Announced in September last year, AUKUS is a trilateral security pact between Australia, the UK and the US. The pact involves cooperation in various fields – with an emphasis on military capability – including cyber, artificial intelligence, quantum technologies and hypersonic warfare. However, the main objective of AUKUS is for the UK and the US to help supply Australia with nuclear-powered submarines.

This aspect of the AUKUS pact, note physicists Dr. Bernadette Cogswell and Professor Patrick Huber of Virginia Tech in their recent paper, is not without inherent complications.

As the duo explain: “The recent agreement to transfer nuclear reactors and submarine technology from two nuclear-weapon states to a non-nuclear-weapon state highlights an unresolved problem in safeguards. international.”

It is, they said, “how to protect the fuel of a naval reactor when it is on board an operational nuclear submarine”.

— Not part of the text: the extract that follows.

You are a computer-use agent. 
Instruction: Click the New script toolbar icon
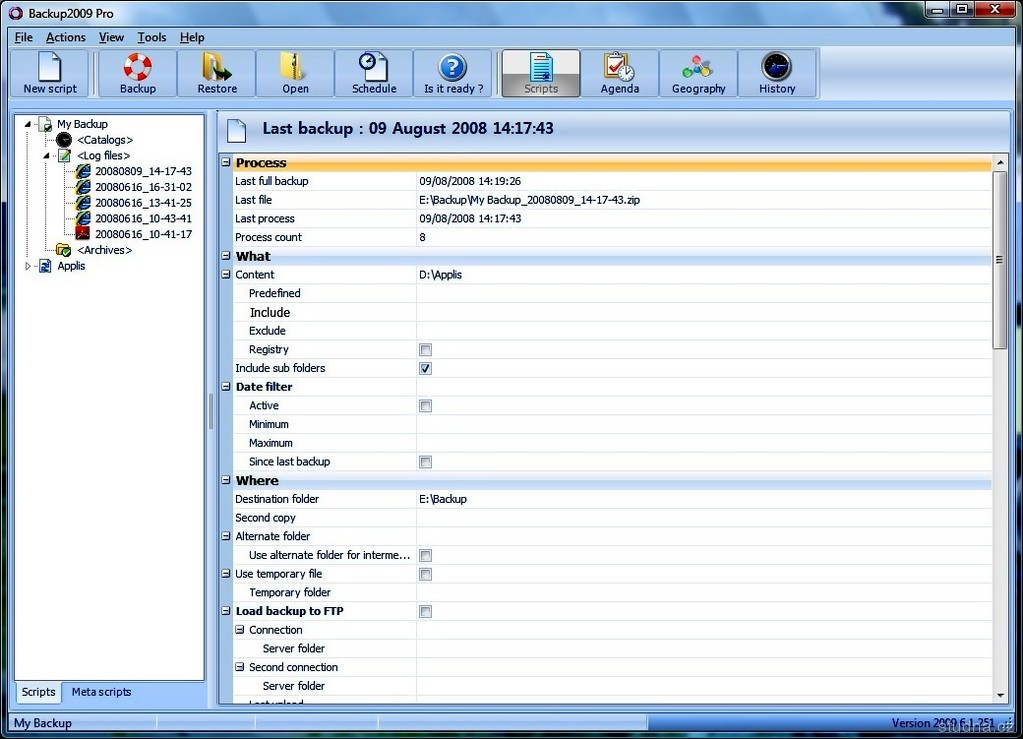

In the wrong hands, this fuel — highly enriched uranium — could be used for weapons research, in violation of the Nuclear Non-Proliferation Treaty.

To date, only nuclear-weapon states have deployed nuclear-powered submarines, making these proliferation issues moot – but the AUKUS deal changes that.

Methods are needed to enable the international community to ensure that nuclear fuel used to power submarines operated by non-nuclear states remains in the nuclear reactor and is not removed for other purposes.

The researchers added: “Proposals to extend existing safeguard technologies and practices are complicated by the need for international civilian inspectors to access the interior of the submarine and the reactor compartment – which raises concerns national security”.

In their study, Dr Cogswell and Professor Huber developed two ways for inspectors to determine that nuclear fuel had not been removed from a submarine without needing to access the reactor – or, in fact, to penetrate inside the hull of the submarine.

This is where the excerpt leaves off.